» SET TASK
Answer from the chess engine comments below:
1. By how many Elo is Houdini 1.5 said to be at least stronger than Rybka 4 on identical hardware?
2. What is named as Rybka's new thing?
3. What did Houdini sacrifice pawns for in almost every game?
-- Start of QUOTED TEXT --
Whether Houdini is truly the better engine remains to be seen but just because it's free and influenced by commercial programs by no means spells disaster for chess engines and the community as a whole.
Sean
Anything that keeps these beasts from solving chess is good news ! :). I'd love to see the programmers move on to other activities, leave my chess alone!
I was more impressed by Houdini's play than by the score. It sacrificed pawns for initiative in almost every game.
"and if it's true that the free programs are ripping off code and concepts from the for-profit engines"
Interestingly, it may be the other way around!
http://www.talkchess.com/forum/viewtopic.php?t=37762
[DM: As mentioned two weeks ago, in this post: http://www.thechessmind.net/blog/2011/1/24/more-computer-chess-controversy.html. But that kind of theft (if theft there be) won't have the negative consequences mentioned in this post.]
@ Sean: There might be a way for engines to keep developing in a meaningful way, but the chess community doesn't seem to have discovered it yet. ChessBase, for instance, used to have absolute dominance with Fritz and Junior, but first Rybka and then quite a few more engines have opened up a pretty healthy gap. ChessBase continues to do fine, but not by devoting big resources to engine wars but by becoming a source for instructional DVDs. Even Rybka may be jumping ship a bit, as their new thing is selling time on their 40- and 100-core clusters.
The result confirms what has been established before on various rating lists (IPON, CEGT) and by various long time control matches. Houdini 1.5 is at least 50 Elo stronger than Rybka 4 when both are playing on identical hardware.
The match also demonstrates that good engine matches are at least as interesting as good human matches. There were some very exciting games with amazing multiple pawn sacrifices.
A final word on the "cannibalizing": inasmuch as no one has accused Houdini of pirating code from a closed-source engines (see your foot note), it's a bit sad that 80% of your blog post is devoted to this issue, instead of discussing the much more interesting chess aspects of the match.
-- End of QUOTED TEXT --
-- Start of RAW DATA --
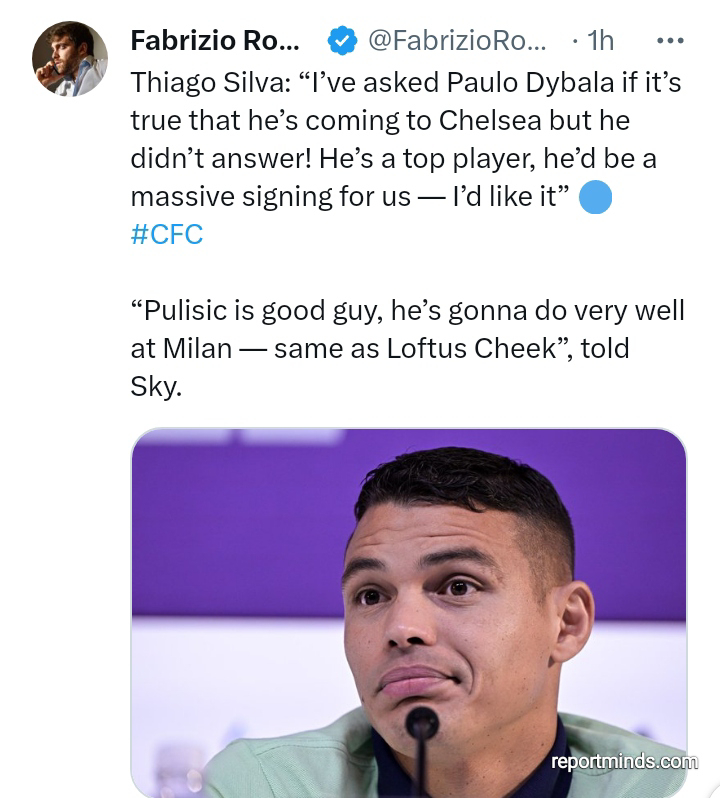The width and height of the screenshot is (720, 798).
Task: Open Fabrizio Romano's profile avatar
Action: tap(70, 58)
-- End of RAW DATA --
» WORKED ANSWER
1. At least 50 Elo.
2. Selling time on its 40- and 100-core clusters.
3. For initiative.